There has been discussion recently about noisy limit switches. GRemote did have a primitive form of debounce in the arduino code, but mDraw does not. Here is how to add debounce to the digitalReads.
Take a backup copy of xybot.ino.
open xybot.ino in the Arduino IDE
Add the following function between the line “#define SPEED_STEP 1” and the line “void doMove()”
int debouncePin(int pin)
{
int val1 = -1;
int val2 = 1;
int trys = 3;
while( val1 != val2 && trys)
{
val1=digitalRead(pin);
delayMicroseconds(5);
val2=digitalRead(pin);
--trys;
}
if( trys) return val1; // got the same reading
else return 0; // couldn't get the same reading in two goes, assume switch activated
}
Then wherever the code reads a limit switch, substitute debouncePin( for digitalRead(
for example, in the function echoEndStop, the revised lines will become
Serial.print(debouncePin(xlimit_pin1)); Serial.print(" ");
Serial.print(debouncePin(xlimit_pin2)); Serial.print(" ");
Serial.print(debouncePin(ylimit_pin1)); Serial.print(" ");
Serial.println(debouncePin(ylimit_pin2));
In the goHome() function similar substitutions need making.

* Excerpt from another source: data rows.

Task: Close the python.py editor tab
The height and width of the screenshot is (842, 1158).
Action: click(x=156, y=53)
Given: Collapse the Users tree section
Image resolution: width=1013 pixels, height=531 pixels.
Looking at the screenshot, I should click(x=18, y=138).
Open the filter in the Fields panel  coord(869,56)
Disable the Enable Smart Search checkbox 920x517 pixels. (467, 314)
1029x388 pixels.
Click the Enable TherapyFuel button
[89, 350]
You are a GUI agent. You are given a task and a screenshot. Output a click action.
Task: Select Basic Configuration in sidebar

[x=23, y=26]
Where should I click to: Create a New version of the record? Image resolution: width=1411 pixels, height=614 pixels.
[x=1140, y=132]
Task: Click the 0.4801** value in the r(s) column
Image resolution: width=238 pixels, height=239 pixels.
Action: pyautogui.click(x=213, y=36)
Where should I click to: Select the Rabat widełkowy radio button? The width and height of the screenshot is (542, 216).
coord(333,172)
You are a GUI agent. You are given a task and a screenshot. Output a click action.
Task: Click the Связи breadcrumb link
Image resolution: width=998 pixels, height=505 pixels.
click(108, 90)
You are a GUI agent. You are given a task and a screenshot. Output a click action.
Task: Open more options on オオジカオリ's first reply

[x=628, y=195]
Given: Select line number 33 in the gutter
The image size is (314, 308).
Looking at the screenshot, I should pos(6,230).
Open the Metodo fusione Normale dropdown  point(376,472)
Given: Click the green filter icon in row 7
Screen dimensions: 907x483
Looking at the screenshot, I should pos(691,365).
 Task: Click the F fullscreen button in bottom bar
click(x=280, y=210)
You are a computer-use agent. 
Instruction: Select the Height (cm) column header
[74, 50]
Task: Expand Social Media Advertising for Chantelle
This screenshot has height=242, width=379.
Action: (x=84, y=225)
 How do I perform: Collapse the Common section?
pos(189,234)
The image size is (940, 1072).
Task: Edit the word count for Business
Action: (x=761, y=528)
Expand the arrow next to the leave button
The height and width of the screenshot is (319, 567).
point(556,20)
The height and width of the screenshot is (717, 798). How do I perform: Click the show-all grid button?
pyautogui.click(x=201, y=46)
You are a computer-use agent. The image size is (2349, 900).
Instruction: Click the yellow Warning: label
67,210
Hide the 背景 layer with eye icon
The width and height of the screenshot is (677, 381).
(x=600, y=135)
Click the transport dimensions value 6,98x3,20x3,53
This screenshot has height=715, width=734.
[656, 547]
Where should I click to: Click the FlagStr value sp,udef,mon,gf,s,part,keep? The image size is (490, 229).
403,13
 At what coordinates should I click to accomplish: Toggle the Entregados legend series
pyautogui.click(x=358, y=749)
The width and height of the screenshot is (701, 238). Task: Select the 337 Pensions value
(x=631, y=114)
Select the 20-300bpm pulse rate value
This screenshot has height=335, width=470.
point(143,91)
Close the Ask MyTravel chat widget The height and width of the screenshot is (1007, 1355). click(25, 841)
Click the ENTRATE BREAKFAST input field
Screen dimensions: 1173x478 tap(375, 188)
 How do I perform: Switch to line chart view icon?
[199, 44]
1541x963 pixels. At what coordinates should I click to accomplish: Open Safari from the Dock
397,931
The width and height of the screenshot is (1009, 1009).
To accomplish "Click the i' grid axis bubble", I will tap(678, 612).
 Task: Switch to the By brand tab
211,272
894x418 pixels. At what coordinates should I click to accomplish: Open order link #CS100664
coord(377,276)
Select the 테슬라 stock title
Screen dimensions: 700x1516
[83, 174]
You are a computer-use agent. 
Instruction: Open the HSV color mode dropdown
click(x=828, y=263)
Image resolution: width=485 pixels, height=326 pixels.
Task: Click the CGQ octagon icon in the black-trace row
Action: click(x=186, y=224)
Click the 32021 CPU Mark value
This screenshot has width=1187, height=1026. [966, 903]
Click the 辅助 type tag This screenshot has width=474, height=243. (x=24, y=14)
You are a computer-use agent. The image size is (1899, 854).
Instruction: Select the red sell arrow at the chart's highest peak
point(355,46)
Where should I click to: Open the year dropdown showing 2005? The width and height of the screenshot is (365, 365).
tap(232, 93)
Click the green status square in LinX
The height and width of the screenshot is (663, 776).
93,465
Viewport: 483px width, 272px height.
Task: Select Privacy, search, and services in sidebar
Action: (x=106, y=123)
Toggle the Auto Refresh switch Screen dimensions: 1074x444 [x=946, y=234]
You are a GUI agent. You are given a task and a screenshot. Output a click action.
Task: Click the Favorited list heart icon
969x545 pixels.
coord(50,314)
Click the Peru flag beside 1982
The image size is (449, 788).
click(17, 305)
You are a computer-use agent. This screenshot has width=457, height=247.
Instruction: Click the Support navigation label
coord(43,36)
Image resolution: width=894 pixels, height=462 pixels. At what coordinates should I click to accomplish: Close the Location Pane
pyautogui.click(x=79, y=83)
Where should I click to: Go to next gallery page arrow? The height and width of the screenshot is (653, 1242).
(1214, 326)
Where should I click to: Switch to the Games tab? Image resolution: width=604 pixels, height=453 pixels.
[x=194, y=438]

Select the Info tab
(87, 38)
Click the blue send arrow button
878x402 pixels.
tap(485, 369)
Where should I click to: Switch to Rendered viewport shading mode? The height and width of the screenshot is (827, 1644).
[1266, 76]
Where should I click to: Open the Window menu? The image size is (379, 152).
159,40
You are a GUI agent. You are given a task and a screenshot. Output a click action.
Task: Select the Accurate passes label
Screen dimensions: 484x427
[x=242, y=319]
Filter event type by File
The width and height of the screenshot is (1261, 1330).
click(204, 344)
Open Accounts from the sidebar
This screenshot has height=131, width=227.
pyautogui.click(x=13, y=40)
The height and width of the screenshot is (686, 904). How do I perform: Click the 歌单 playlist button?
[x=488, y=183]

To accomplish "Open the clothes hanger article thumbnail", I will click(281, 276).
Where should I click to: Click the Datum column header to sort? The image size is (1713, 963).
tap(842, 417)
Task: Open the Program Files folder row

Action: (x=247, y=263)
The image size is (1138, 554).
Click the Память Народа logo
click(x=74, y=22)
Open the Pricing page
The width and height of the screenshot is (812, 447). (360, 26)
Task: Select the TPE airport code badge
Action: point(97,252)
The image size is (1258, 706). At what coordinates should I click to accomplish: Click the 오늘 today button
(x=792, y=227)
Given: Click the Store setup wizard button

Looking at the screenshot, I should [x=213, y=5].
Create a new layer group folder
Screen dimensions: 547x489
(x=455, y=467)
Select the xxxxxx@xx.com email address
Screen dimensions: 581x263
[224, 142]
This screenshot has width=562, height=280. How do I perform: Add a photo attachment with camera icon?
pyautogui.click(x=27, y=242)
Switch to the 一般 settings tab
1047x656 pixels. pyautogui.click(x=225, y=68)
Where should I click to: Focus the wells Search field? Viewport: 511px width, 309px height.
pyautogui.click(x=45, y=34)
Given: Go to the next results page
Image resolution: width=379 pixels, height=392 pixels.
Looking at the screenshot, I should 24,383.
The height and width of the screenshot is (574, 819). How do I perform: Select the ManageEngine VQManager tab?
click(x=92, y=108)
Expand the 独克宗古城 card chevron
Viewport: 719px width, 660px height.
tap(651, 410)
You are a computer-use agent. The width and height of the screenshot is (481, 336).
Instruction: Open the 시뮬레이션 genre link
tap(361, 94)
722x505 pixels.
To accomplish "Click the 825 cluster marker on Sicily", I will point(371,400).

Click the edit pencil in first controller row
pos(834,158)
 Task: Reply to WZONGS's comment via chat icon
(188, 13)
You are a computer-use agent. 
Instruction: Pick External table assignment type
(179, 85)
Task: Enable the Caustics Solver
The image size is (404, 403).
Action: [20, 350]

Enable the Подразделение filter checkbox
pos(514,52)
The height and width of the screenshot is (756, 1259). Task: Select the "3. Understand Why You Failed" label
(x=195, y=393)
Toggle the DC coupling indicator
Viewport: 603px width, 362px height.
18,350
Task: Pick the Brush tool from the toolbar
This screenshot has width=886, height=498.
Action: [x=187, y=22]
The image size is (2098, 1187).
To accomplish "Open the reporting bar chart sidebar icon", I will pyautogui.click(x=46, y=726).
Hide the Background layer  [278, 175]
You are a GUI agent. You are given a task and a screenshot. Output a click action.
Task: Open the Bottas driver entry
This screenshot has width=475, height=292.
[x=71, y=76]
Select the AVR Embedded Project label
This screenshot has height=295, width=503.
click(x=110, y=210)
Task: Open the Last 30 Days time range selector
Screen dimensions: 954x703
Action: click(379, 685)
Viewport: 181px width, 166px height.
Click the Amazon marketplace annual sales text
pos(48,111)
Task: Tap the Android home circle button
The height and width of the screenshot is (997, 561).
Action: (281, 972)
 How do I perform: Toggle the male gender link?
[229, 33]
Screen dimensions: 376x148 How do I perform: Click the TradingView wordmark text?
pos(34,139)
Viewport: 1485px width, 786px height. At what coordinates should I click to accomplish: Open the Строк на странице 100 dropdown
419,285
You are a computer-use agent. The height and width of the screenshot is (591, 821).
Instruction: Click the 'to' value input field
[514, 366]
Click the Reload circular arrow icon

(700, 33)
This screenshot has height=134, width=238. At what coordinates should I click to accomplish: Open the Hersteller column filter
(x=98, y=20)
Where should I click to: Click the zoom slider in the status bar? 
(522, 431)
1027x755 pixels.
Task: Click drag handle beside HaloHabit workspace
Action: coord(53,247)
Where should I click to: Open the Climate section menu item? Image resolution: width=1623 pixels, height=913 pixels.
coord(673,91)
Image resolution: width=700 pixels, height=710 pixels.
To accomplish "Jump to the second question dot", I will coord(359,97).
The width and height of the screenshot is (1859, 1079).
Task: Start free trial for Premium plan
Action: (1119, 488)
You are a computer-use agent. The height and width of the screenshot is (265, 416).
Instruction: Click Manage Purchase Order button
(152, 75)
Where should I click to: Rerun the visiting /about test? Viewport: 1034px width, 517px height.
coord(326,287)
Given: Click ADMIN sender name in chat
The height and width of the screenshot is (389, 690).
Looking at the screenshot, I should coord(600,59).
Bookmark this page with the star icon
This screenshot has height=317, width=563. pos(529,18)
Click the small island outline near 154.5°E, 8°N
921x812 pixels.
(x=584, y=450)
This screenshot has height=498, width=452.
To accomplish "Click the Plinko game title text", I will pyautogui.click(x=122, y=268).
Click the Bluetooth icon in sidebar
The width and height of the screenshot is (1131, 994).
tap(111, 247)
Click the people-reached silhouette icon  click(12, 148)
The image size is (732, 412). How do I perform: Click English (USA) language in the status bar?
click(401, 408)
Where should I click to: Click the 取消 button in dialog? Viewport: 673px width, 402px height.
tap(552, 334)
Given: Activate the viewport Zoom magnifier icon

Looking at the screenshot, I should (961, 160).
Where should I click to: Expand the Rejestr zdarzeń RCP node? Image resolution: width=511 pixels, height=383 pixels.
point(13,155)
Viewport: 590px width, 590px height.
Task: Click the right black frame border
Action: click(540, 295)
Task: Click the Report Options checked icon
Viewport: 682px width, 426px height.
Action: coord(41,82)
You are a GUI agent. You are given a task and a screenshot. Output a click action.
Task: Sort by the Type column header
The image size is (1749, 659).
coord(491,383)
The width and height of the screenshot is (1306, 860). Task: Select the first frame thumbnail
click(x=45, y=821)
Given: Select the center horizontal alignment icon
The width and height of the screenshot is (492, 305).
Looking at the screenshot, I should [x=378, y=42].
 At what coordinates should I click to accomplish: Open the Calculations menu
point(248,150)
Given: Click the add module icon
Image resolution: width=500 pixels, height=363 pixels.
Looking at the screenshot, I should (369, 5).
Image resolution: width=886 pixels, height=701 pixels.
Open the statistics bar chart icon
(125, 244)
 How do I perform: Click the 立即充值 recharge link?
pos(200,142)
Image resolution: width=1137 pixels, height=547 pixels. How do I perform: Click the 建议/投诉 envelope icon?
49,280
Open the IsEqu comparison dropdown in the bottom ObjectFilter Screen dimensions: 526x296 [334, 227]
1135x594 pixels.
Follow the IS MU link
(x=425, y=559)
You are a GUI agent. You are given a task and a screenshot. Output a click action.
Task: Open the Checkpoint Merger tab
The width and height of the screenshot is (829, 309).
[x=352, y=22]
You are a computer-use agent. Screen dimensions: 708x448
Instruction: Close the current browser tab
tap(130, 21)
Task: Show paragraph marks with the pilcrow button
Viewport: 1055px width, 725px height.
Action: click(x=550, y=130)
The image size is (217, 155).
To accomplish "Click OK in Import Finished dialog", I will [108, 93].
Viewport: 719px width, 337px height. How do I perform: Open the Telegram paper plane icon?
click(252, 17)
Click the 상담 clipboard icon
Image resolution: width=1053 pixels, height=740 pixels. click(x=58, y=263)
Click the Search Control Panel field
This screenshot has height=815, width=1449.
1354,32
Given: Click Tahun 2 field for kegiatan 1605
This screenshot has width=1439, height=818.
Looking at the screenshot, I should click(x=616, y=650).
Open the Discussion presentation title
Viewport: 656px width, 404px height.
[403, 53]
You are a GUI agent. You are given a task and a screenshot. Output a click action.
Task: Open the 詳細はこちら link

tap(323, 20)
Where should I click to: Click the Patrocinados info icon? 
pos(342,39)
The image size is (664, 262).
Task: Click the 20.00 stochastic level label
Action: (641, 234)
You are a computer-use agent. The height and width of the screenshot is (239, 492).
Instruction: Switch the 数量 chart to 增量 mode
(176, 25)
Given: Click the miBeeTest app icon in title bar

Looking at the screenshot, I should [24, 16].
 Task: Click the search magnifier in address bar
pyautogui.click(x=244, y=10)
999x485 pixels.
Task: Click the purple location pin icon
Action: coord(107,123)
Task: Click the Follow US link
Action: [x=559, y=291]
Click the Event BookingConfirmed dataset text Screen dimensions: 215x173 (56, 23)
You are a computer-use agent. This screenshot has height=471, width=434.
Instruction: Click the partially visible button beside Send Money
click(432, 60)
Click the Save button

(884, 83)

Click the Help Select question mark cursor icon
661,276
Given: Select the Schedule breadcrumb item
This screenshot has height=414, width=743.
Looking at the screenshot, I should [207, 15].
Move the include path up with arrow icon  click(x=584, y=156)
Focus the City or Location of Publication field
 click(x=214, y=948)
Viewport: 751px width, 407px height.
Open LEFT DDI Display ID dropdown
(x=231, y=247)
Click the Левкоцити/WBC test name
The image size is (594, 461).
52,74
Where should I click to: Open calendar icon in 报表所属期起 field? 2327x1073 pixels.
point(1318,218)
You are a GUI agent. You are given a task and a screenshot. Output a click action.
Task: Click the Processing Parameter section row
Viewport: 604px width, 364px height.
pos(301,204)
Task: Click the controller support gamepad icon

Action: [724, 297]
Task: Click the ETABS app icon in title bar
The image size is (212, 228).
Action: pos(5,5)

After uploading the revised code to the plotter, start mDraw, once you have selected XY and connected to the port and seen the successful message, use the gear icon to get the Settings screen up, and press each limit switch in turn, making sure that the value shown for it changes from a 1 to a 0.
I chose 5 microseconds as an arbitrary value, prepared to increase it if I wasn’t getting reliable behaviour, but it does seem to be long enough.
ETA I set trys to three and returned 0 if it decremented to 0 on the basis that if there is that much noise that two successive tries fail to get a valid reading, you are best pretending a limit switch has activated and stopping anyway, otherwise the moving parts might start colliding with the static parts.